**Your goal**
Continue the biography of the YouTuber President Chay, printed below ahead of the records, from where it stops.

**Excerpted passage**
American YouTuber (born 1998)

Chay Denne (born December 19, 1998), known professionally as President Chay, is an American YouTuber, vlogger, and internet personality from Greenville, South Carolina, he is best known for his DIY construction videos.

==Career==
Denne was born and raised in Greenville, South Carolina. He launched his YouTube channel on May 22, 2020, and uploaded his first video on August 18, 2021. Denne's first form of content was creating extreme-challenge videos, which had him spend hours doing activities for fans. After gaining a massive following on YouTube, Denne's career surged in fame after he uploaded a video of himself converting a bus into a livable "home on wheels". Denne spent over half a year, and 57,000$ on building the bus.

Since then, Denne's been making videos revolving around homemade DIY projects, such as building pools, renovating other vehicles, such as RVs, Kei trucks, and custom living spaces using pickups, cargo beds and other usable items, as well as vlogging not just his personal life, but his building experiences too.

**Excerpted records**
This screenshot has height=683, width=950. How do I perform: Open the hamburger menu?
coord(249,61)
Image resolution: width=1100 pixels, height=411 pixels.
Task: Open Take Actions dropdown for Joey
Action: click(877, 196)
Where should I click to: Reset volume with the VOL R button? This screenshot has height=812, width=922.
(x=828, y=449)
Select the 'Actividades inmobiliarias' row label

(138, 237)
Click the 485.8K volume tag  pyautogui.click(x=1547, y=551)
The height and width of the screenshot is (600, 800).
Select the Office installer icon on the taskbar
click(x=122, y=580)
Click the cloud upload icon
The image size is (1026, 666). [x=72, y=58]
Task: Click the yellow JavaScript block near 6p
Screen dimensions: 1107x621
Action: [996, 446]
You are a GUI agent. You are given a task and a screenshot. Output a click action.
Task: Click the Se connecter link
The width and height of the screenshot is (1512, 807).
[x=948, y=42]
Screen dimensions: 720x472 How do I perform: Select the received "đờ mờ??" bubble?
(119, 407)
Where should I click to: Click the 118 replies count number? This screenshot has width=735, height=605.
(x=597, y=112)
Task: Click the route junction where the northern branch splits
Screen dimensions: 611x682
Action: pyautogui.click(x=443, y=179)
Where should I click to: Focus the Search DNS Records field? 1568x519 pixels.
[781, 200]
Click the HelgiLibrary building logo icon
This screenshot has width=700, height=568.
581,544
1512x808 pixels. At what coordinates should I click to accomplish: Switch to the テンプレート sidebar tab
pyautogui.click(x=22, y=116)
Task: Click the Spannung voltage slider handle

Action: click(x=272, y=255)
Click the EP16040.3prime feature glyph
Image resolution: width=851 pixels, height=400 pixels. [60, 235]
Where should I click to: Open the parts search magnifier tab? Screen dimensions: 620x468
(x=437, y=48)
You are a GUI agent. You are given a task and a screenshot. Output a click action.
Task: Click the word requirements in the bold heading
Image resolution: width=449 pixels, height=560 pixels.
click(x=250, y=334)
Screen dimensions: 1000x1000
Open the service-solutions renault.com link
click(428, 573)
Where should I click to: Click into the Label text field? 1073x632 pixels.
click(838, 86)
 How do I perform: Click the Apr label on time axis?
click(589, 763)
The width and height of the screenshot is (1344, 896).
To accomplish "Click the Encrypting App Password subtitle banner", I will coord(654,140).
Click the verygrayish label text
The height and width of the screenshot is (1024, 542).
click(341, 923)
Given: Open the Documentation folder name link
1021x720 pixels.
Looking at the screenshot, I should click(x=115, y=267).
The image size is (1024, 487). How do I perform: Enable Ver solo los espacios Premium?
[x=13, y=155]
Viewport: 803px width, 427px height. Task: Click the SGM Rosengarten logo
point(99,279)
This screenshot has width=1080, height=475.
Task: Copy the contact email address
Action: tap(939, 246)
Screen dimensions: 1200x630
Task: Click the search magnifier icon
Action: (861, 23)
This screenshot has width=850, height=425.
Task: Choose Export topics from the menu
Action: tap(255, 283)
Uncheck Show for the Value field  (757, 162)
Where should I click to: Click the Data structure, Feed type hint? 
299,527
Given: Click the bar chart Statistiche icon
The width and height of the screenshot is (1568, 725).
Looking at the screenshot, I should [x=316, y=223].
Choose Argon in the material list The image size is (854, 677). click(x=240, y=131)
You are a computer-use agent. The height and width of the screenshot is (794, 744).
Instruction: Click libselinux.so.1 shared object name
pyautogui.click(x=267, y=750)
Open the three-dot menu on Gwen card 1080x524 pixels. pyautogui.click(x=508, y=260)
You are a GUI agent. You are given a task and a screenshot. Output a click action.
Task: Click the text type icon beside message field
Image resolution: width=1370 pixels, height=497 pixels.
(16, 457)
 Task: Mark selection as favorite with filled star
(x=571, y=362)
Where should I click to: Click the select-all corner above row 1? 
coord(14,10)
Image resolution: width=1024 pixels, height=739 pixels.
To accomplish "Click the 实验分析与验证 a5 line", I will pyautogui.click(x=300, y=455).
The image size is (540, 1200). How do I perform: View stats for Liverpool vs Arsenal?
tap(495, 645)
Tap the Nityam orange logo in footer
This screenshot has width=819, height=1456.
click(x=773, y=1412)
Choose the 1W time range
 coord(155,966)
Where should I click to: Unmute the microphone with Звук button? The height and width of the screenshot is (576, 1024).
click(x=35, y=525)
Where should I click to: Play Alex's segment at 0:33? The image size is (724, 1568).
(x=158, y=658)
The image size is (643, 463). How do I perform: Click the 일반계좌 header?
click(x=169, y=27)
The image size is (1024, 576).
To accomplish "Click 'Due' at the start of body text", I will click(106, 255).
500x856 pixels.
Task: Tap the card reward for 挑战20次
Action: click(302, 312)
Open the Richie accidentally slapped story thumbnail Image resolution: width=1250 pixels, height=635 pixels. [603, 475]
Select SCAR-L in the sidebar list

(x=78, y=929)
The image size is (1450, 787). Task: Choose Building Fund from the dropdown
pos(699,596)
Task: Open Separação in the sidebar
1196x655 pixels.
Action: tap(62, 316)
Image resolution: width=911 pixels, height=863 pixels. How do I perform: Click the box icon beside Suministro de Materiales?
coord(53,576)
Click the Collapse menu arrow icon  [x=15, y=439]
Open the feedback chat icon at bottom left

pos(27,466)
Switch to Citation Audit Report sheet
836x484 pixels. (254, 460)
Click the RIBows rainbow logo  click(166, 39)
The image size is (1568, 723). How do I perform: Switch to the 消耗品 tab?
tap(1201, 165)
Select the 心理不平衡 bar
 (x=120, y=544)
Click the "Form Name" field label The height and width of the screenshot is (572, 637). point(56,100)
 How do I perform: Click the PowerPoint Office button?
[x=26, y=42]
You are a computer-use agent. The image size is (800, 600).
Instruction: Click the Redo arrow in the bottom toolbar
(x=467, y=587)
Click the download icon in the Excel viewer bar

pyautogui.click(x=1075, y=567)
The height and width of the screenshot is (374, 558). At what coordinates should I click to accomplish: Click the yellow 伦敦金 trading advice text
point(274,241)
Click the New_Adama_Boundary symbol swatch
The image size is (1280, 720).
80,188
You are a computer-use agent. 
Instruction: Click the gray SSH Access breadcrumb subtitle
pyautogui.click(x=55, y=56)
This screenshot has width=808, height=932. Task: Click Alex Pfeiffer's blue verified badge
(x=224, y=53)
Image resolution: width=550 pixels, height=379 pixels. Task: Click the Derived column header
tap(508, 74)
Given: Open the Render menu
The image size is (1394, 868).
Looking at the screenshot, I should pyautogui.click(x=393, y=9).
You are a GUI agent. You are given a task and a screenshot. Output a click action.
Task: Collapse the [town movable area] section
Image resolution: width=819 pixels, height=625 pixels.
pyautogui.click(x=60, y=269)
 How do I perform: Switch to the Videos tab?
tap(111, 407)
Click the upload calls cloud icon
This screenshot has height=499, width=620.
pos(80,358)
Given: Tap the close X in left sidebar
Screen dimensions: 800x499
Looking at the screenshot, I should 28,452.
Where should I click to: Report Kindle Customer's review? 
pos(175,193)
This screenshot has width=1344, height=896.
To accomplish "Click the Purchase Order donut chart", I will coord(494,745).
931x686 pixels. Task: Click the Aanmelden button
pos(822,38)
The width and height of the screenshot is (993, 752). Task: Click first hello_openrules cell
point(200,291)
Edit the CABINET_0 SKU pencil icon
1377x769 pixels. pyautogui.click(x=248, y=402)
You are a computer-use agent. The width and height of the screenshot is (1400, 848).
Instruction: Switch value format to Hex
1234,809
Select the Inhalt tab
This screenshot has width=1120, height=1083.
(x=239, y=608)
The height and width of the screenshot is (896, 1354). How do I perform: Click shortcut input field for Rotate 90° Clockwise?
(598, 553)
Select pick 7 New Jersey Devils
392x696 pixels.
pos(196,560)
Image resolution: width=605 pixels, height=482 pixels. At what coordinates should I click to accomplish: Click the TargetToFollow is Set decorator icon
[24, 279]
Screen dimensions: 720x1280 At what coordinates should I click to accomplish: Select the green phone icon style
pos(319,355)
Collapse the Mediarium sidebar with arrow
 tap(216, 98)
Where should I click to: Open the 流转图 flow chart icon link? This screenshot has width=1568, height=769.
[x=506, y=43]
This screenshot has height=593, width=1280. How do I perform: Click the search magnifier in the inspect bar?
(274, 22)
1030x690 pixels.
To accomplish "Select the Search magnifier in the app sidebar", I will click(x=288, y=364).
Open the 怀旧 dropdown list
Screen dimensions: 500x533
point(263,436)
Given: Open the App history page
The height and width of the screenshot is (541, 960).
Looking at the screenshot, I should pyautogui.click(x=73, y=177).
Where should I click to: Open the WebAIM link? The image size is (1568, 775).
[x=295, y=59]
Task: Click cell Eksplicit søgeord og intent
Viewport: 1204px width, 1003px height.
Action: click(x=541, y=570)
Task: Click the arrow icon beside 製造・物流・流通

**Expected answer**
Denne's also built vehicles inspired by cartoons he enjoyed with his brother growing up, such as a functioning Krabby Patty vehicle, which he built in 2022.

==Personal life==
Denne often makes videos with his father, Charlie, and his brother Colby. In some of his videos, Chay's mother, Shelli, sometimes makes guest appearances. In 2024, he became engaged with his long-time girlfriend. Later that year, he married Kelsey Evans and is currently based in Greer, South Carolina, where he resides in a modified bus that he built.